Records from a data source:
□ □ □ □ □ □ □
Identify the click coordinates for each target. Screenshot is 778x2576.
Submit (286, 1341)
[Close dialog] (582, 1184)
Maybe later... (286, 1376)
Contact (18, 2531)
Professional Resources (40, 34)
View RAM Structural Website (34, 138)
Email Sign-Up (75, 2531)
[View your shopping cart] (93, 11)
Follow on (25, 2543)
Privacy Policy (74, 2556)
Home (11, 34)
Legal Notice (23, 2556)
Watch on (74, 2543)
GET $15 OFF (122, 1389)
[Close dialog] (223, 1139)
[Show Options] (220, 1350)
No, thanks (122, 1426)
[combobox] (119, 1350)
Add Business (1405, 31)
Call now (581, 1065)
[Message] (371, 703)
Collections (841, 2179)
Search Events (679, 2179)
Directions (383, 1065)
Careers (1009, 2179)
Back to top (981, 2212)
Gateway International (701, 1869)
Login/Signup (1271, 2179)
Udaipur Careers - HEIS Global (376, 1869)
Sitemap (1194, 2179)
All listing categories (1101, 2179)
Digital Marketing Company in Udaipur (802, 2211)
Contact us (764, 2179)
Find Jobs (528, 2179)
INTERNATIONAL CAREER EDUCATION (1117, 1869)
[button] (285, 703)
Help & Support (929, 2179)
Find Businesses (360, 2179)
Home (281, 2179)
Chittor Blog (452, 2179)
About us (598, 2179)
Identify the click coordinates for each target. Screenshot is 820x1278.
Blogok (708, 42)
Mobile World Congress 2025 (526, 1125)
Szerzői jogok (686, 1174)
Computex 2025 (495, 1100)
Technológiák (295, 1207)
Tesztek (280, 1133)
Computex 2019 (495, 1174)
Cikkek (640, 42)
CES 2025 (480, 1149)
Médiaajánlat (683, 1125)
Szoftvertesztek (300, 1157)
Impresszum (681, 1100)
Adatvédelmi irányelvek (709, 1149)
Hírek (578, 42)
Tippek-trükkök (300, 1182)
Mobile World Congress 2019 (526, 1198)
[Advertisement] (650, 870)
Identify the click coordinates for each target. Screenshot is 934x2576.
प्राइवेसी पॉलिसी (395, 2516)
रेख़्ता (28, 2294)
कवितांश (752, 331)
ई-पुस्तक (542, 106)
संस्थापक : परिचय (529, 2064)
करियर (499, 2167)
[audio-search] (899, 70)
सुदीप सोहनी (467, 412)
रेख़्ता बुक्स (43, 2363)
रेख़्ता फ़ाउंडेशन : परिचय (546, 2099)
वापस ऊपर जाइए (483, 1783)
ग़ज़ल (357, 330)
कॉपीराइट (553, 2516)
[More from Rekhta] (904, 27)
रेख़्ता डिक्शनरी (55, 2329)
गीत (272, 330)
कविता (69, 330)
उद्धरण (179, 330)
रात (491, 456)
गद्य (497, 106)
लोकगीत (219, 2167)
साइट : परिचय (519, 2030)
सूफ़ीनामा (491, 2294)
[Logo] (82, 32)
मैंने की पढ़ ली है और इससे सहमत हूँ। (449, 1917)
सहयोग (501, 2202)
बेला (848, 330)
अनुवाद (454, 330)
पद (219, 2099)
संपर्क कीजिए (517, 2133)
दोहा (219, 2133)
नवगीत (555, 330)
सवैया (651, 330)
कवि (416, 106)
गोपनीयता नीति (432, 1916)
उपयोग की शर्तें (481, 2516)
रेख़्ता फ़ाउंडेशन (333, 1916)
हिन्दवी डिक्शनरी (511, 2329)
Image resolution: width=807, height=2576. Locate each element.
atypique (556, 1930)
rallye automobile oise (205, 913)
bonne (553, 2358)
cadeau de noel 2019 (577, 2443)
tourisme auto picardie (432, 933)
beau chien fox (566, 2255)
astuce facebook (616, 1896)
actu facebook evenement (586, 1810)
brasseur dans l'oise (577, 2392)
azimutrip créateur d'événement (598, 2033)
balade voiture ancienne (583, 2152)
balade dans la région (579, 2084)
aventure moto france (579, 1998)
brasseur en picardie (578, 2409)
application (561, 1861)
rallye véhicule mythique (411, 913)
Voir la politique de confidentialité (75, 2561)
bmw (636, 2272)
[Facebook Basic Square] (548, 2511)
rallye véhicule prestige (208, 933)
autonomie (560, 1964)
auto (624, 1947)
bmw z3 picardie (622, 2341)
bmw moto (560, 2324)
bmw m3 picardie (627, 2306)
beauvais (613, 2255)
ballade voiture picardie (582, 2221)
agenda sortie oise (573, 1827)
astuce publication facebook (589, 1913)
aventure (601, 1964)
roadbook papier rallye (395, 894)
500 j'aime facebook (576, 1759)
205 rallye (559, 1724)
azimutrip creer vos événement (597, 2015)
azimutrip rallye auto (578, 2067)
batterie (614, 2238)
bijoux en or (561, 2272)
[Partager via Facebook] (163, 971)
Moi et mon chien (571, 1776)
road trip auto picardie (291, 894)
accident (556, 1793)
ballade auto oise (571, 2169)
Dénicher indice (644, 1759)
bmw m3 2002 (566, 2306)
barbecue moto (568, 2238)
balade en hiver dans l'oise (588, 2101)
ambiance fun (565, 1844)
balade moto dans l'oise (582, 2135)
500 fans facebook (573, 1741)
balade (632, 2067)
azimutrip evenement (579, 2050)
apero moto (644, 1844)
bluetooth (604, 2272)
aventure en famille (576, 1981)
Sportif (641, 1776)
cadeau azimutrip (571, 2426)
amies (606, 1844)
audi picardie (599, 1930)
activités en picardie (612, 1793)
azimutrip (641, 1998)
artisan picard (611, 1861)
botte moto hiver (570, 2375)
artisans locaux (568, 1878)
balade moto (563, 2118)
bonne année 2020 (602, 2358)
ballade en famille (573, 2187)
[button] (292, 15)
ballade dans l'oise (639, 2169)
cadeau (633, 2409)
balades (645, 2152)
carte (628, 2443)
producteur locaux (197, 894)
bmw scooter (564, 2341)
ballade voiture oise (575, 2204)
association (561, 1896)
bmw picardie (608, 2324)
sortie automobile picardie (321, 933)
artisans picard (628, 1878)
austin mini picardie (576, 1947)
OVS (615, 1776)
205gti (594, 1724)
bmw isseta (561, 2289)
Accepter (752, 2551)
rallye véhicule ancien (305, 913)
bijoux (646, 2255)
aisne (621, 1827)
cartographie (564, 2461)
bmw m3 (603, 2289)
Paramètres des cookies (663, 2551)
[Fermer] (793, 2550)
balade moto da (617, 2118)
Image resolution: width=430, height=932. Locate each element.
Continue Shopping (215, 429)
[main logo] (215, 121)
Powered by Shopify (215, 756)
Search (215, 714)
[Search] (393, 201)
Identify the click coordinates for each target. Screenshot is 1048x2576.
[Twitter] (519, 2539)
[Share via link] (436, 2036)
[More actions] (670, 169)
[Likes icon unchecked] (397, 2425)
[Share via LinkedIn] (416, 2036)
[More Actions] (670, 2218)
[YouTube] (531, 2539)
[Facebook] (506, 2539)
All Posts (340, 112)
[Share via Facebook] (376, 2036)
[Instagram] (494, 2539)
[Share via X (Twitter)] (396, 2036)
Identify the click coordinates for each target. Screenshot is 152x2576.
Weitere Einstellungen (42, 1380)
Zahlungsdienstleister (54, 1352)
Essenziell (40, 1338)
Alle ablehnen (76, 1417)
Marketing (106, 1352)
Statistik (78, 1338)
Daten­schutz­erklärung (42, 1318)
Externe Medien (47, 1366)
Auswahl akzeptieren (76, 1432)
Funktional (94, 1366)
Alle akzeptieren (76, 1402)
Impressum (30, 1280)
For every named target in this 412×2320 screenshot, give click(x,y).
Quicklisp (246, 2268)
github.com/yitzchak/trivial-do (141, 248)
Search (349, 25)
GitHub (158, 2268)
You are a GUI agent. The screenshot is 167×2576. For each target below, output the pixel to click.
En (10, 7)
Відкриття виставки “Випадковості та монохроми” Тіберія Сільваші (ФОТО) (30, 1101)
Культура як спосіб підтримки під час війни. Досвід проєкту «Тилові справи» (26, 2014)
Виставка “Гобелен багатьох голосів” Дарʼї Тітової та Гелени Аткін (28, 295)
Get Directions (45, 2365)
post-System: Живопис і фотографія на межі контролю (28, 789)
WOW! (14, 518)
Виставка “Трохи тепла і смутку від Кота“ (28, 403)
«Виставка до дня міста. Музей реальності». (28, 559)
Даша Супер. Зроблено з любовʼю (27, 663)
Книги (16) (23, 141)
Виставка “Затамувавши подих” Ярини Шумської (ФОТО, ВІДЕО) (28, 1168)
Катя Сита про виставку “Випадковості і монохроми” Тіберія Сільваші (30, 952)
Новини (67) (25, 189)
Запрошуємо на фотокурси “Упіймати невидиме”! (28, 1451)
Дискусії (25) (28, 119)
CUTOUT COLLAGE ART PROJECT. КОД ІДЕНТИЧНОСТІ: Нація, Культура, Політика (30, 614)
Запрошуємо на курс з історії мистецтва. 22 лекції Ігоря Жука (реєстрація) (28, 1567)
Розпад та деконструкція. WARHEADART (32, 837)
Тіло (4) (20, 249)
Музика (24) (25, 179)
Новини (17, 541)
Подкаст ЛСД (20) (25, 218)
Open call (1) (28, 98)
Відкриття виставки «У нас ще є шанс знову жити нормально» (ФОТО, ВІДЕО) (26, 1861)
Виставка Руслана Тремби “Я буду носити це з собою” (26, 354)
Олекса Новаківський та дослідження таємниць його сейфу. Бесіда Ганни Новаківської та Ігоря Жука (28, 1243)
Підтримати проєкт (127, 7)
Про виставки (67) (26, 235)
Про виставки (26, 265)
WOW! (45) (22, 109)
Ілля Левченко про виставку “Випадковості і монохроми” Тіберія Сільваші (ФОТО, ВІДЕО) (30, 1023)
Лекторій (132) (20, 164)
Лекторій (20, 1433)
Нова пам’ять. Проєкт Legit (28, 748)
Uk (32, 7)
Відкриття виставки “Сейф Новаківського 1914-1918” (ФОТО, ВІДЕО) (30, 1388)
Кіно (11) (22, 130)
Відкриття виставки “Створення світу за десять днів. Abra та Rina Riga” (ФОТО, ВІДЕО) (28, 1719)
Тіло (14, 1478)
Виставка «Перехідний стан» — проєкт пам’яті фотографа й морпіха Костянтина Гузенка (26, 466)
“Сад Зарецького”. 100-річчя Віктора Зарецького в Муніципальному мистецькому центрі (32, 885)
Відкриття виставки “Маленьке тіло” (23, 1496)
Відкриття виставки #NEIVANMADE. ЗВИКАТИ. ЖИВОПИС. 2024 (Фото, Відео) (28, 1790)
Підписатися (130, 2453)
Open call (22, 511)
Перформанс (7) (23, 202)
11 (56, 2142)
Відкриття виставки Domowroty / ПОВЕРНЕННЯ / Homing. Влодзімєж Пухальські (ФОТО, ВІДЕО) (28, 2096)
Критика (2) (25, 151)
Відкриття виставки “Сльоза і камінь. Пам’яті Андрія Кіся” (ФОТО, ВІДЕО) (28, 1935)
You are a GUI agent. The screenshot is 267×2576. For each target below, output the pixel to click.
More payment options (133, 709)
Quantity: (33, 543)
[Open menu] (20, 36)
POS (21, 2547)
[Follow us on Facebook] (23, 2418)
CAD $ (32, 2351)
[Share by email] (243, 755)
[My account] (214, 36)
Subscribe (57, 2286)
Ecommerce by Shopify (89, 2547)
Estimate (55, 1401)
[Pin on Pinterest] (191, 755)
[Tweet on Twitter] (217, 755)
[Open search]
□ □ □ □ □ □ □
What the exercise asks: When you reach the line with "Дискусії (25) (28, 119)" in the records above, start writing out lines exactly, and stop once the line with "Про виставки (67) (26, 235)" has been written; include nothing else.

Answer to this problem:
Дискусії (25) (28, 119)
CUTOUT COLLAGE ART PROJECT. КОД ІДЕНТИЧНОСТІ: Нація, Культура, Політика (30, 614)
Запрошуємо на курс з історії мистецтва. 22 лекції Ігоря Жука (реєстрація) (28, 1567)
Розпад та деконструкція. WARHEADART (32, 837)
Тіло (4) (20, 249)
Музика (24) (25, 179)
Новини (17, 541)
Подкаст ЛСД (20) (25, 218)
Open call (1) (28, 98)
Відкриття виставки «У нас ще є шанс знову жити нормально» (ФОТО, ВІДЕО) (26, 1861)
Виставка Руслана Тремби “Я буду носити це з собою” (26, 354)
Олекса Новаківський та дослідження таємниць його сейфу. Бесіда Ганни Новаківської та Ігоря Жука (28, 1243)
Підтримати проєкт (127, 7)
Про виставки (67) (26, 235)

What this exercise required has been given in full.